[Saved data entries]
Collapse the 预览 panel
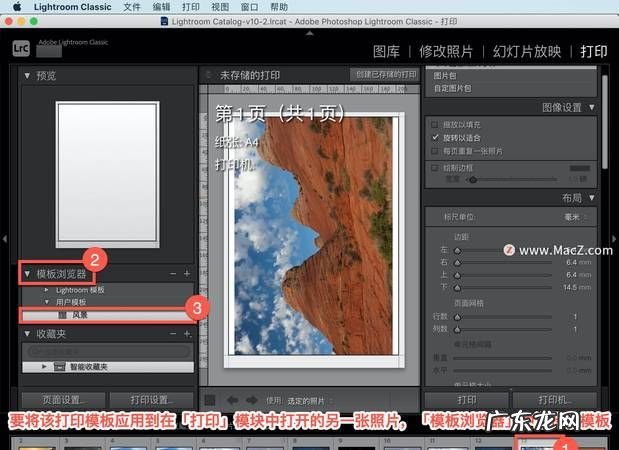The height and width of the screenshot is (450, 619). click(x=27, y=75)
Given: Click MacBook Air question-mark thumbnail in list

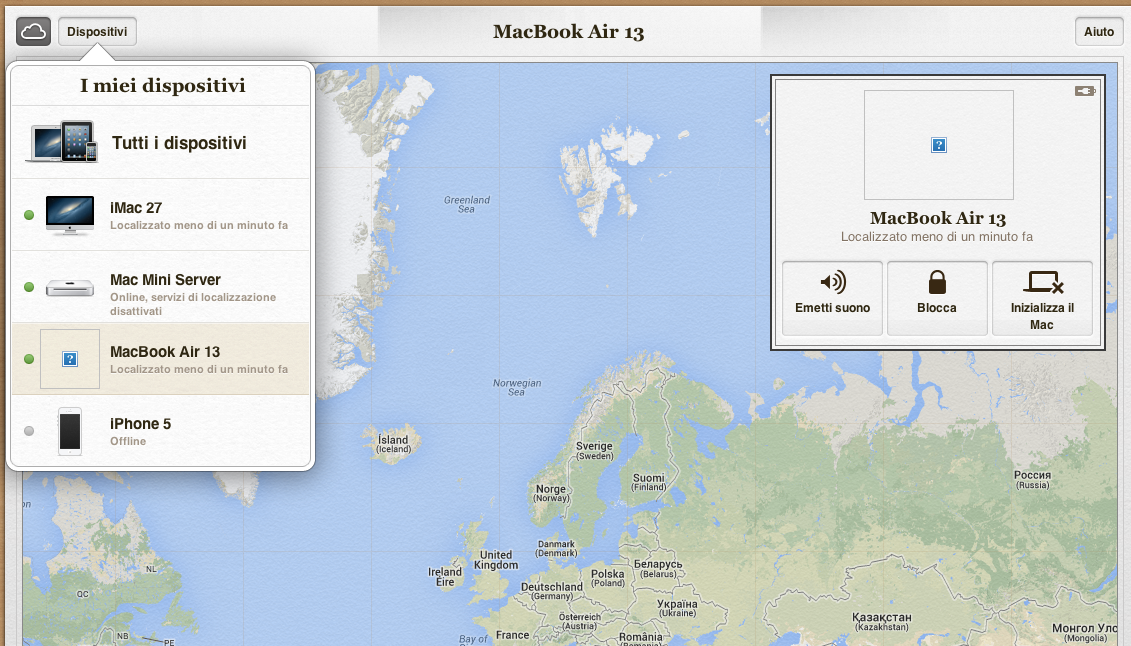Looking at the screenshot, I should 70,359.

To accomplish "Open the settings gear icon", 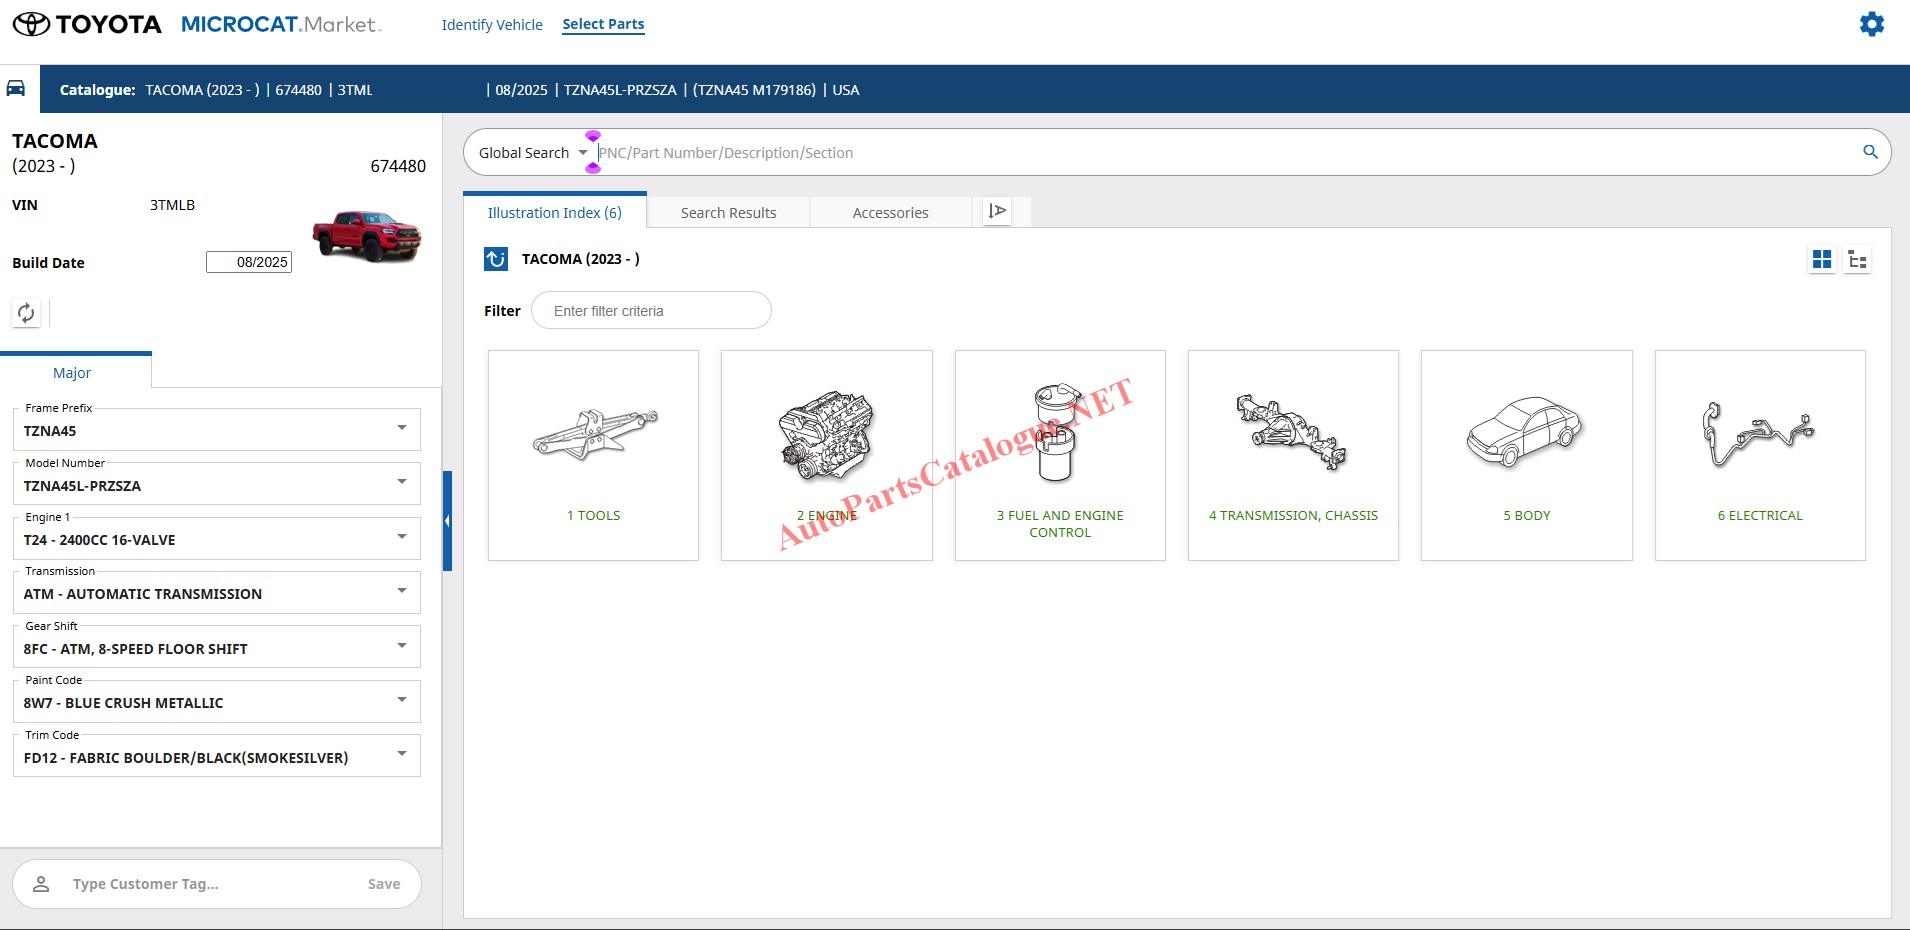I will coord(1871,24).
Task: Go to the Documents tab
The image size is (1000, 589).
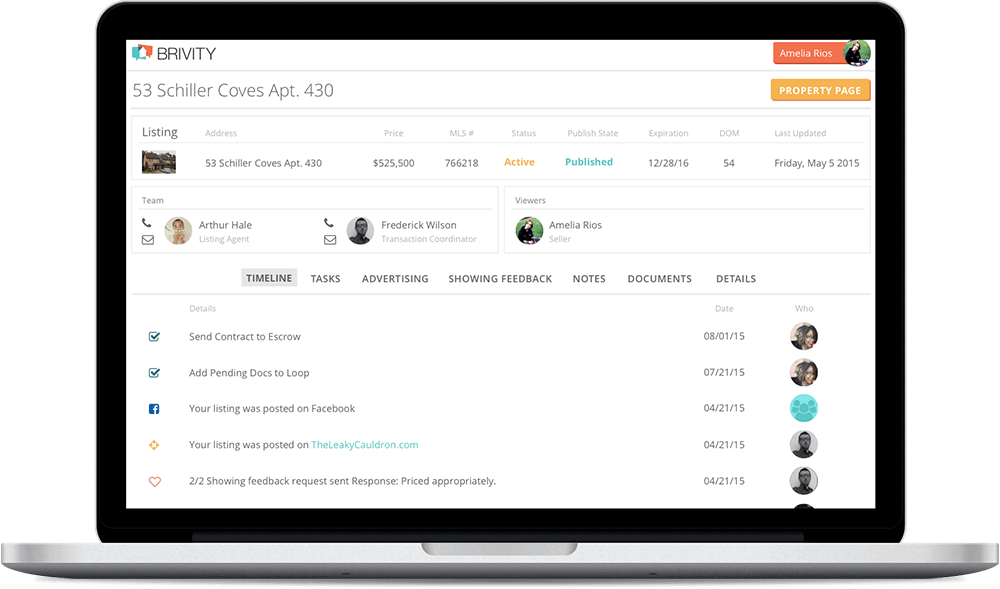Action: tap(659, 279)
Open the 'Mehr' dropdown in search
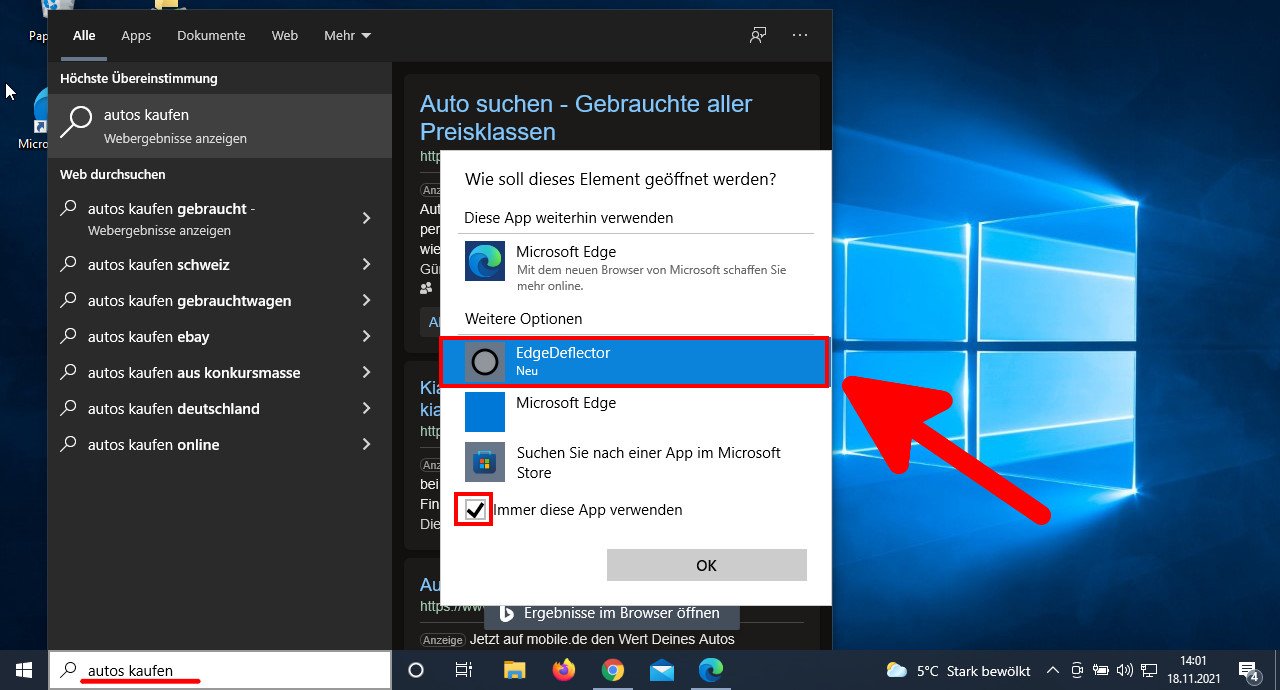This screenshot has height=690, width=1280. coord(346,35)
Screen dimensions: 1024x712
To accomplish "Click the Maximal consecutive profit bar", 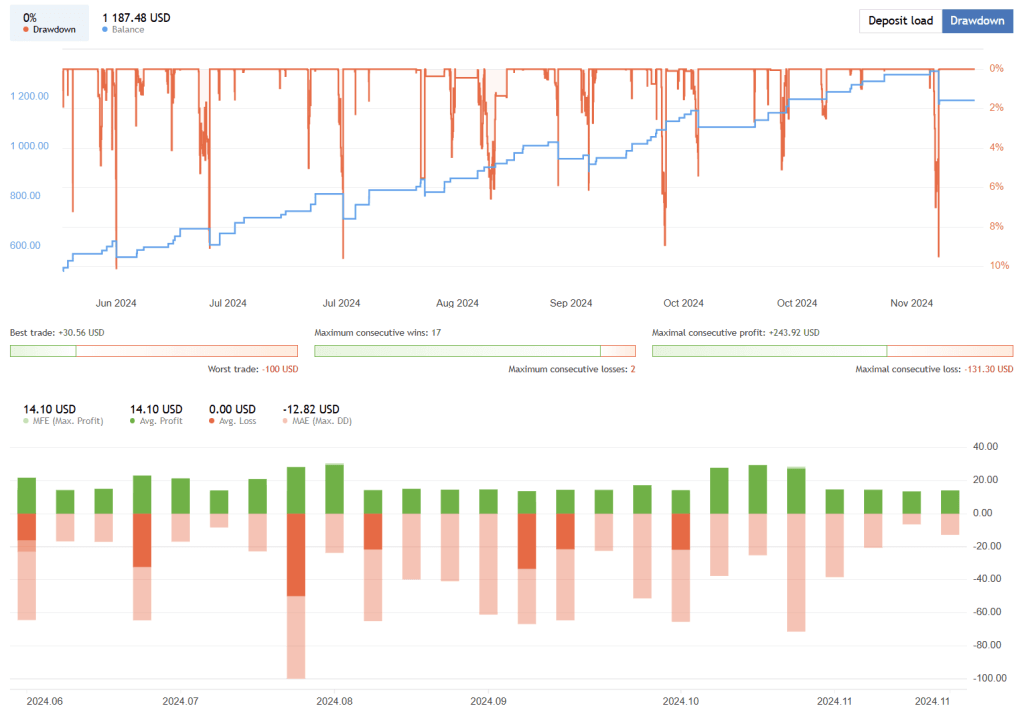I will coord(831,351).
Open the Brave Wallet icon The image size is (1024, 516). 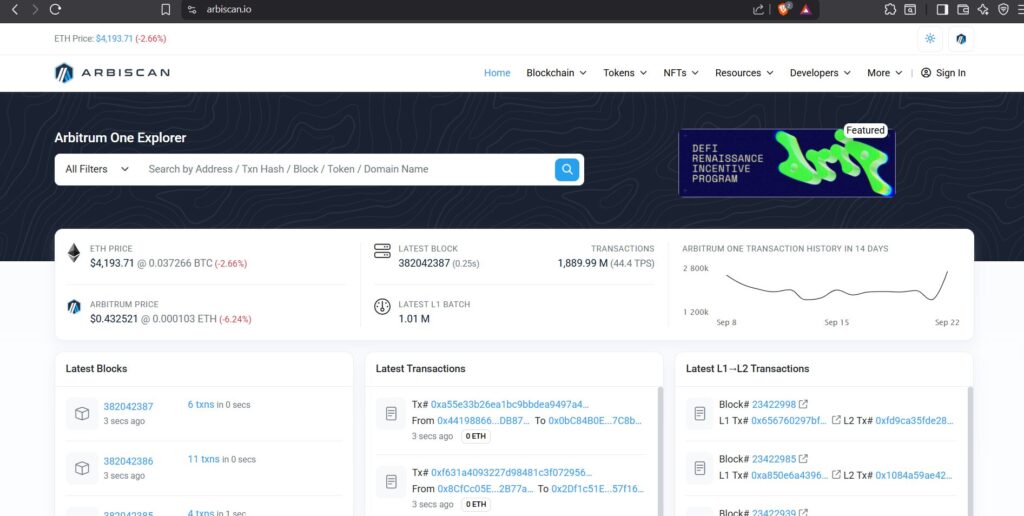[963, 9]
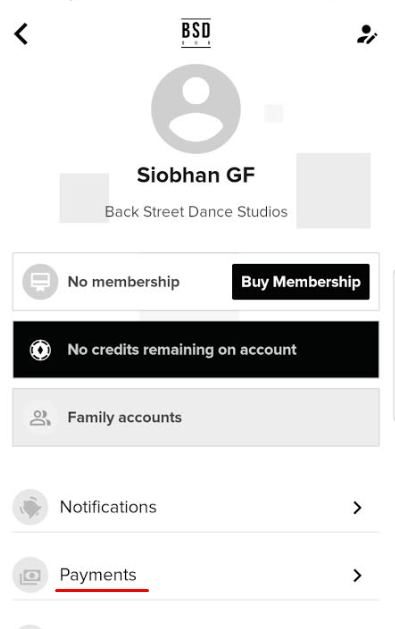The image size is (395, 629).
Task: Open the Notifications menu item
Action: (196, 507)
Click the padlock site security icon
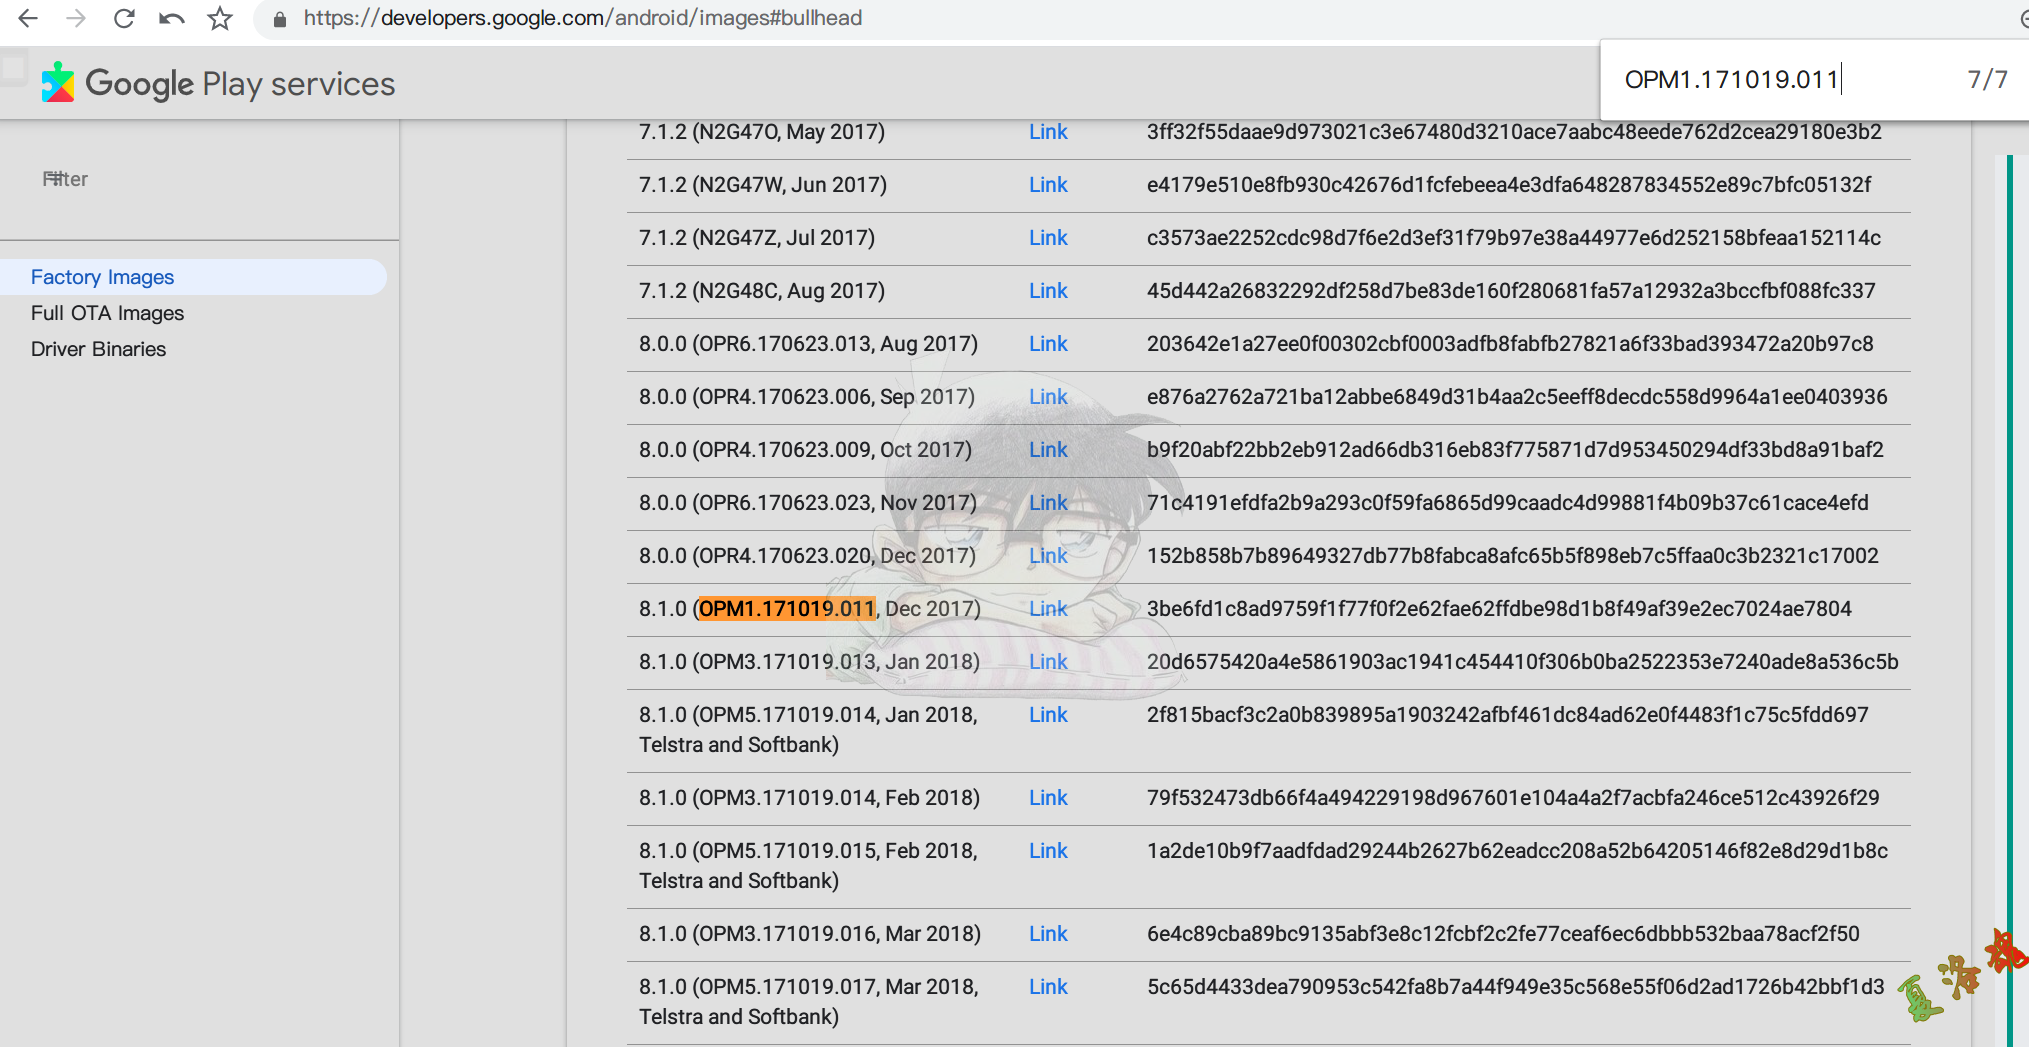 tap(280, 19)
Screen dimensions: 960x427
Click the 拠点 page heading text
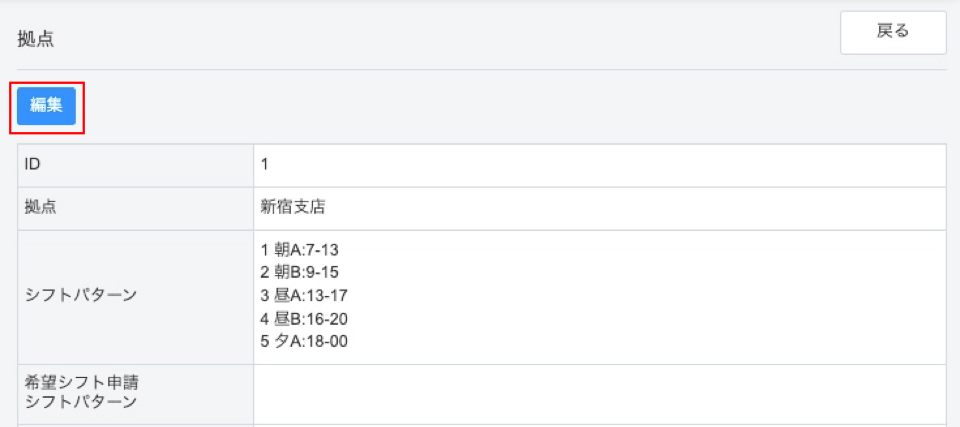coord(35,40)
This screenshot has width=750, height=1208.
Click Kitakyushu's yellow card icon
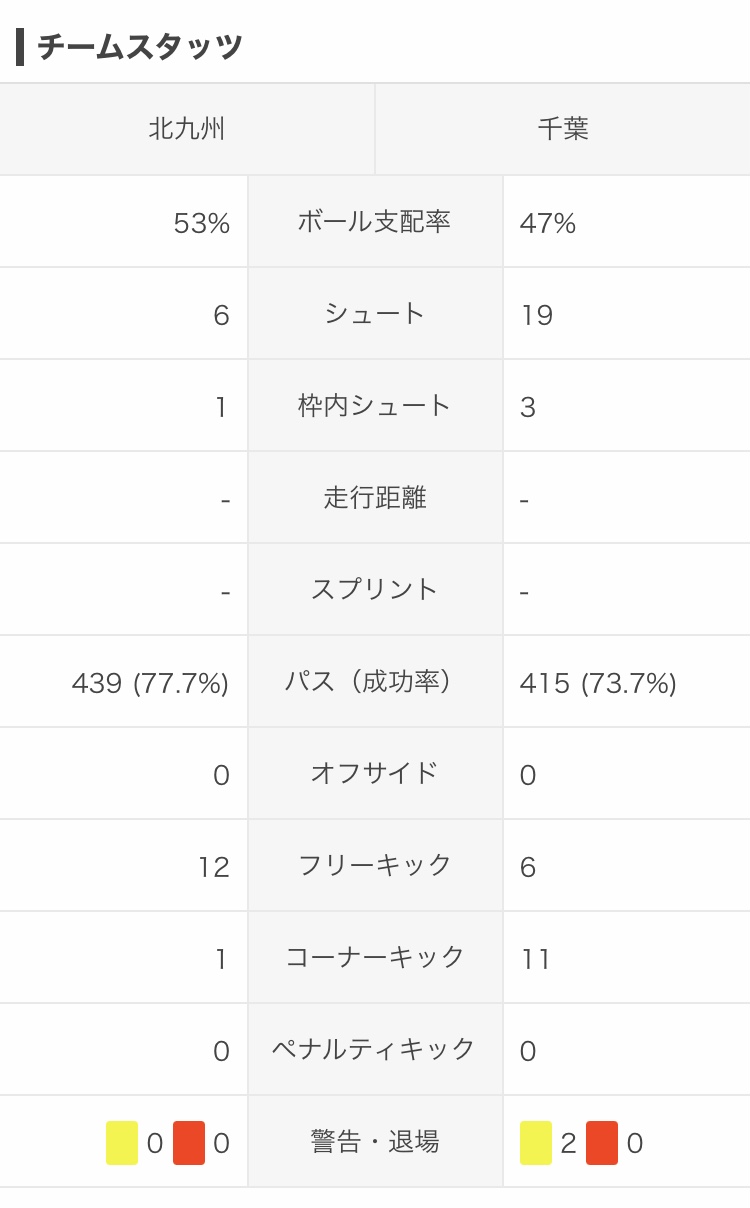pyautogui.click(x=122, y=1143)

PROMPT: Give back exactly the lines from the line with "Click the 拠点 page heading text" through the end of the records, both included; keep all pictures out.

EXERCISE ANSWER:
Click the 拠点 page heading text
coord(35,40)
This screenshot has width=750, height=1208.
Click Kitakyushu's yellow card icon
pyautogui.click(x=122, y=1143)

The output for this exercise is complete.